DESCRIPTION OF THE TASK:
Below are the entries. Print only the lines starting at the one with "This screenshot has width=1082, height=1120." and ending at the one with "the 50 body", exactly, with no pictures.

SOURCE RECORDS:

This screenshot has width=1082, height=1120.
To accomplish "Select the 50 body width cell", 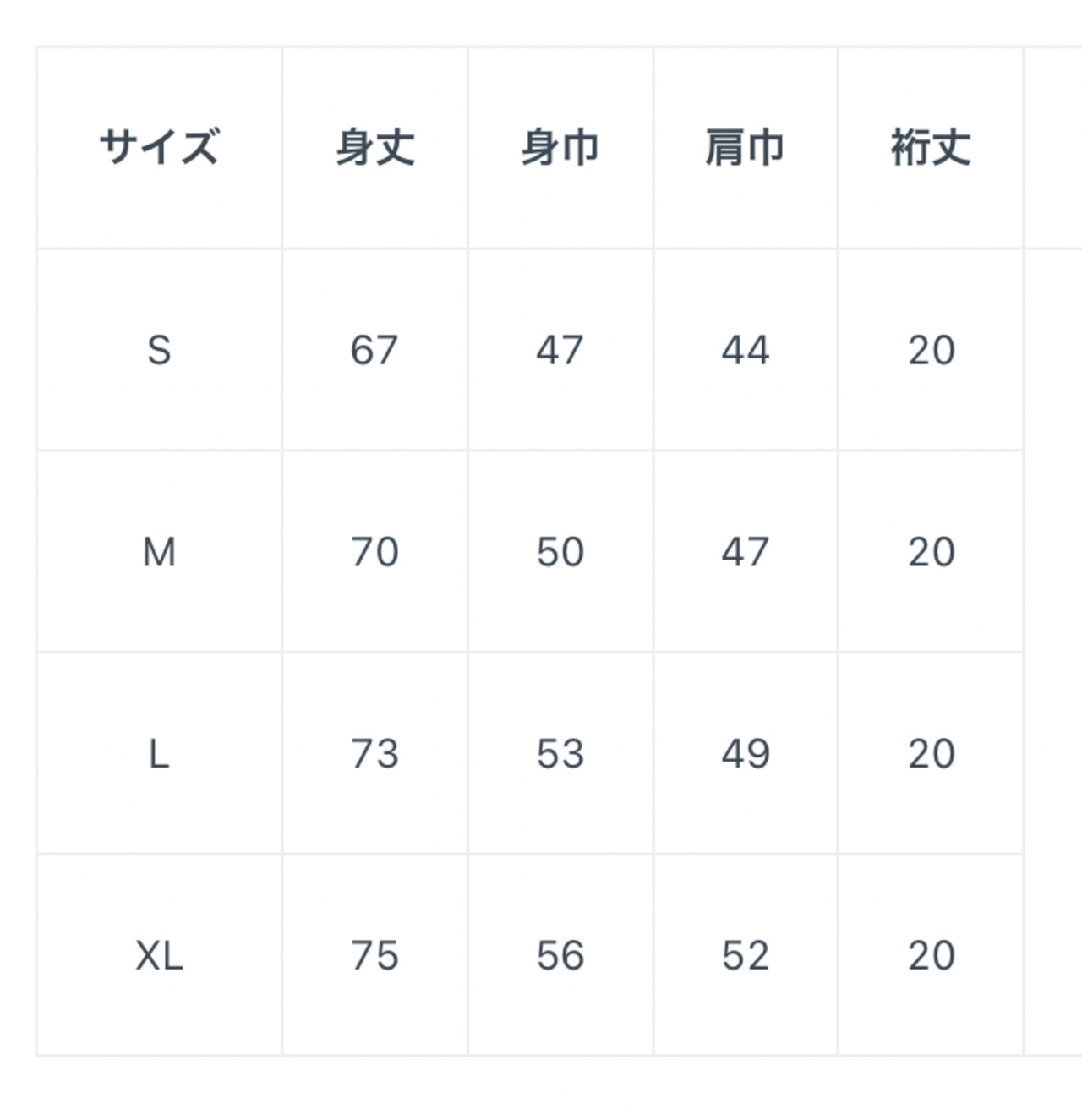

==

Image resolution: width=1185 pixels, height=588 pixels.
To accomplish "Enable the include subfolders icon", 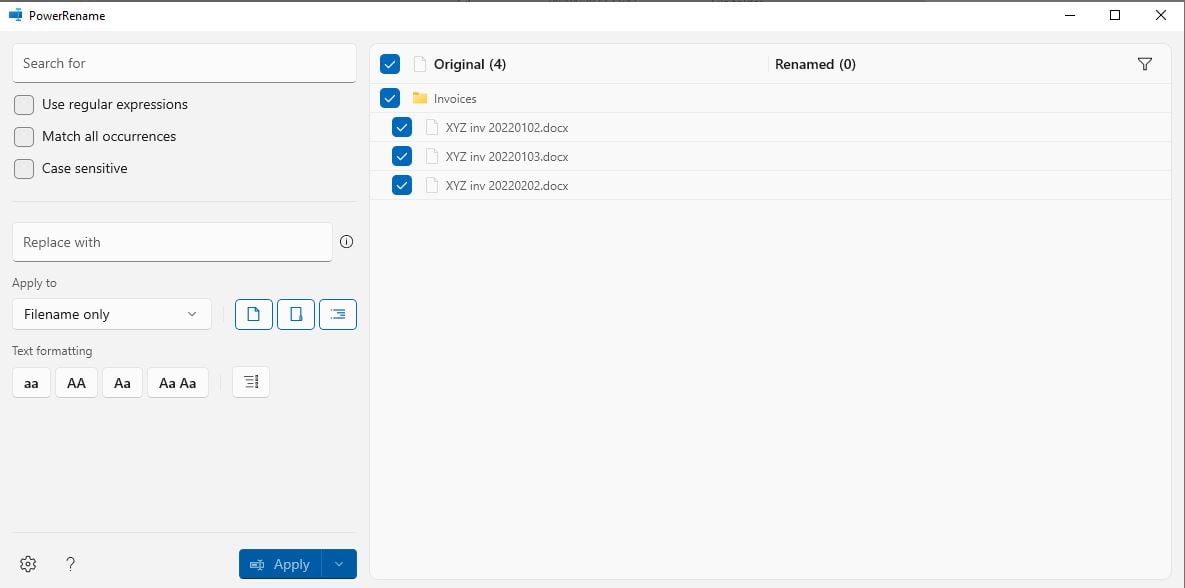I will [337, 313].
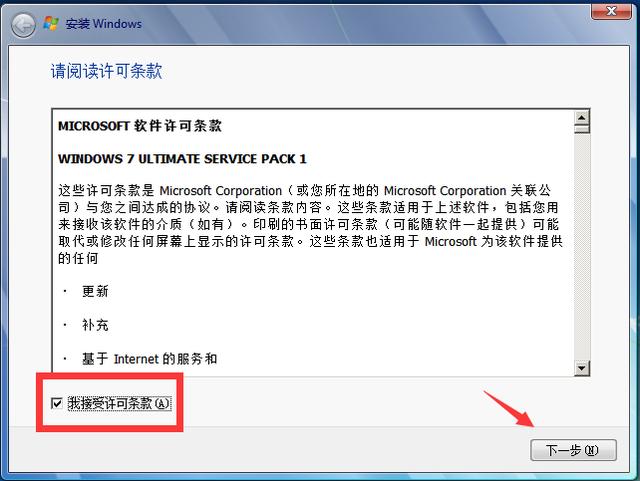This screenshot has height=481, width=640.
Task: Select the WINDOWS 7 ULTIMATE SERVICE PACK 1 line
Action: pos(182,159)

==

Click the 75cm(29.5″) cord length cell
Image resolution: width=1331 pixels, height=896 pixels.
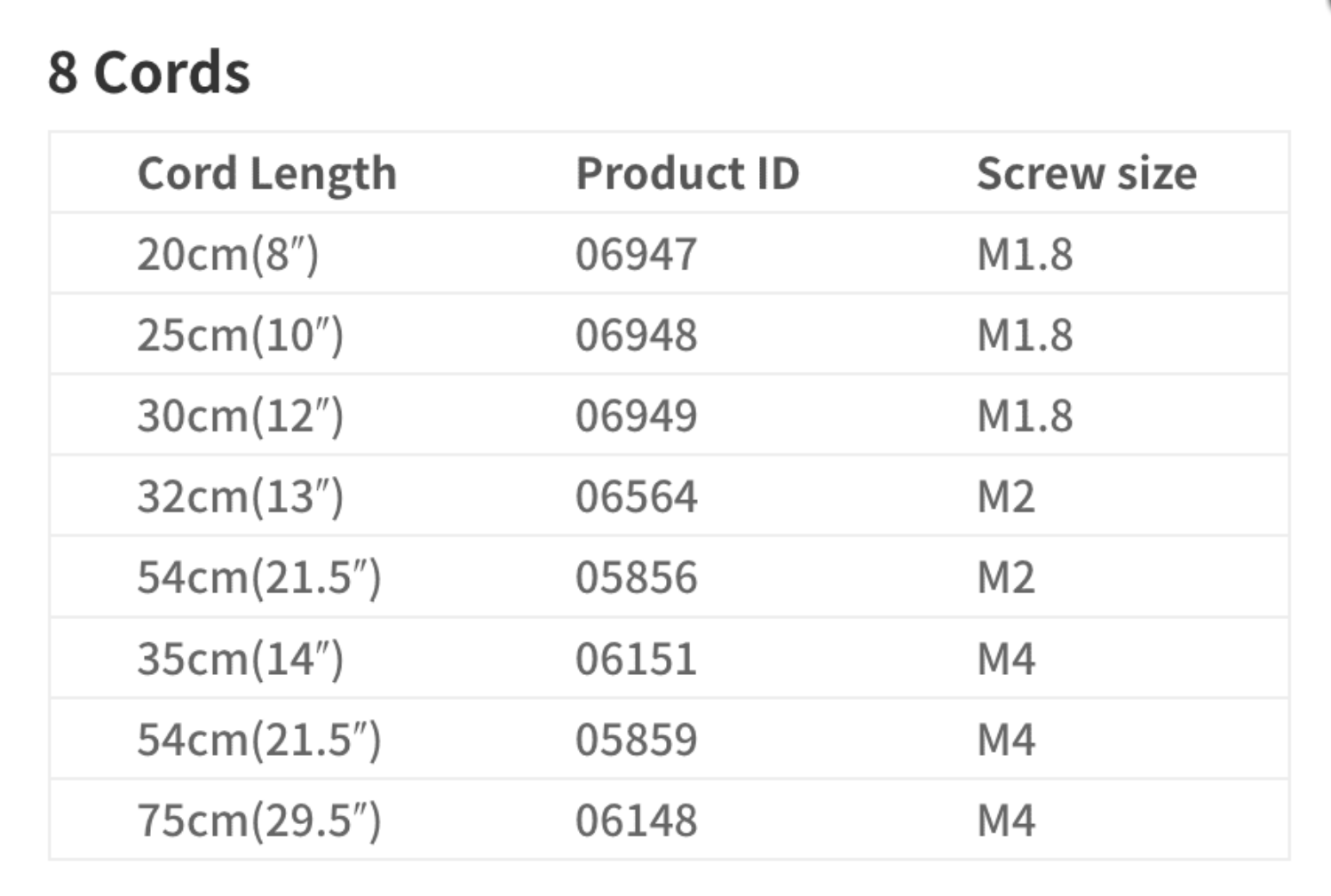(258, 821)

SOLVED PROBLEM:
This screenshot has width=1082, height=1120.
To accomplish "Select the 50 body width cell", 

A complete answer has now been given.